When you reach the line containing "Select the 麻醉科醫生 row name", repeat that line and each one after it exactly until the records end, leaving out pictures.

(Items listed in a dataset)
*** Begin section ***
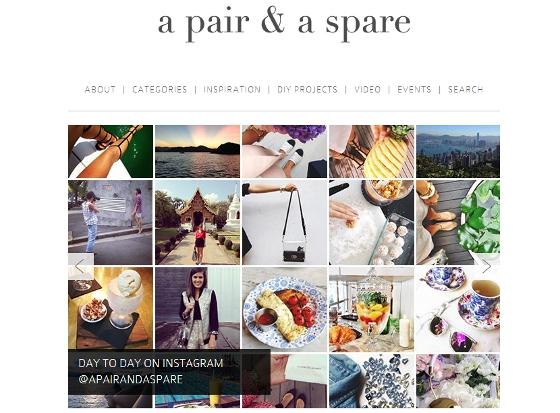Click the next slide right arrow
The image size is (560, 413).
(x=487, y=266)
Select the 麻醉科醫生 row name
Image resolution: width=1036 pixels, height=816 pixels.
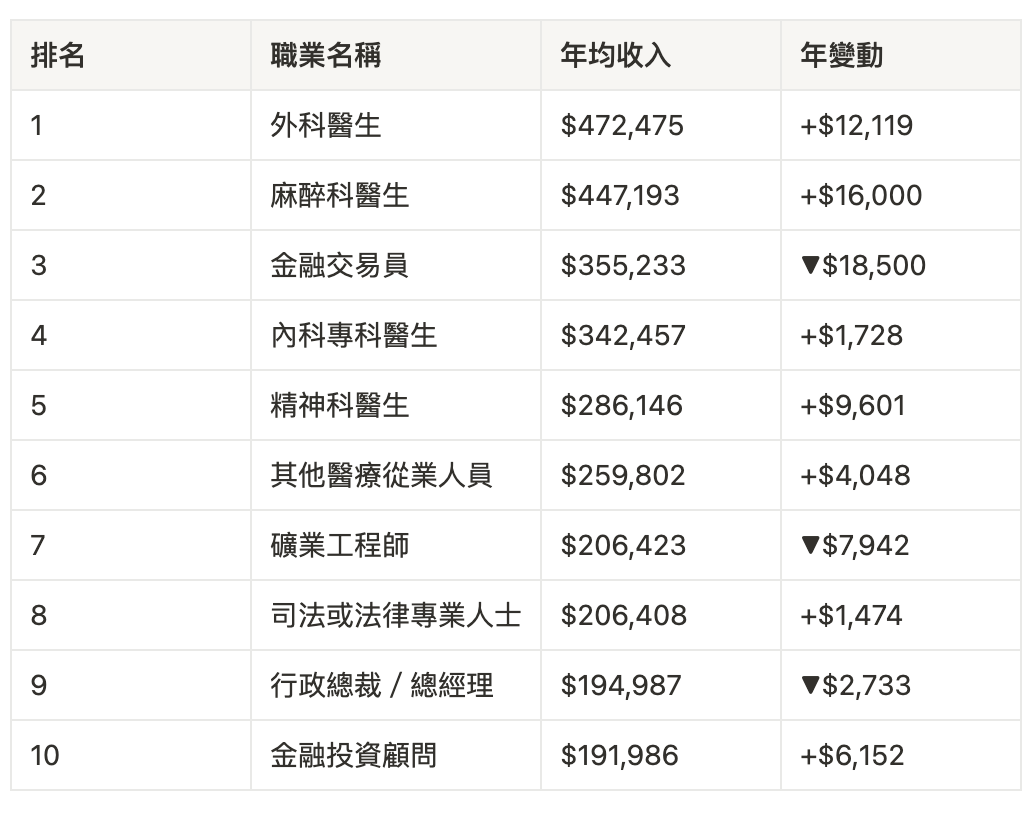[340, 195]
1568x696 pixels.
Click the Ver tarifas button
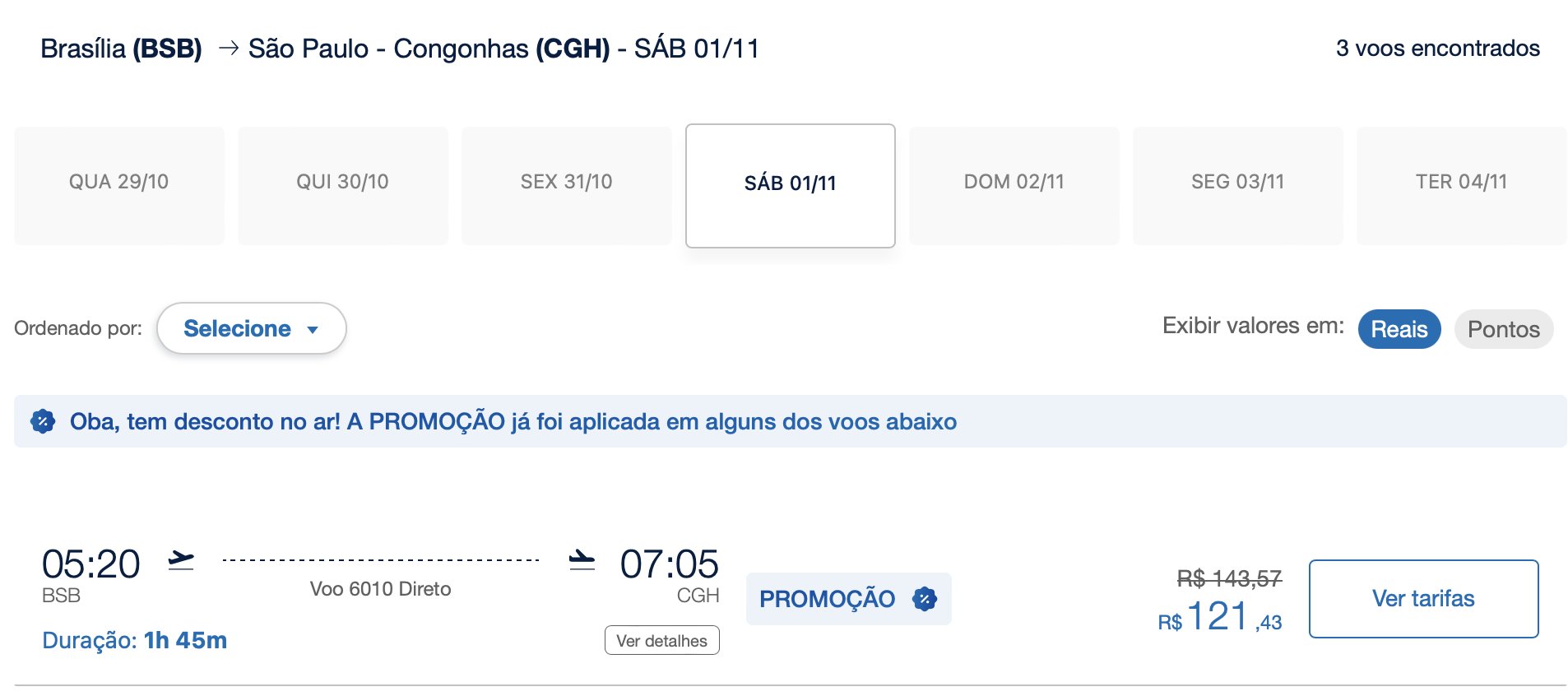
*** End section ***
Task output:
Select the 麻醉科醫生 row name
Image resolution: width=1036 pixels, height=816 pixels.
[340, 195]
1568x696 pixels.
Click the Ver tarifas button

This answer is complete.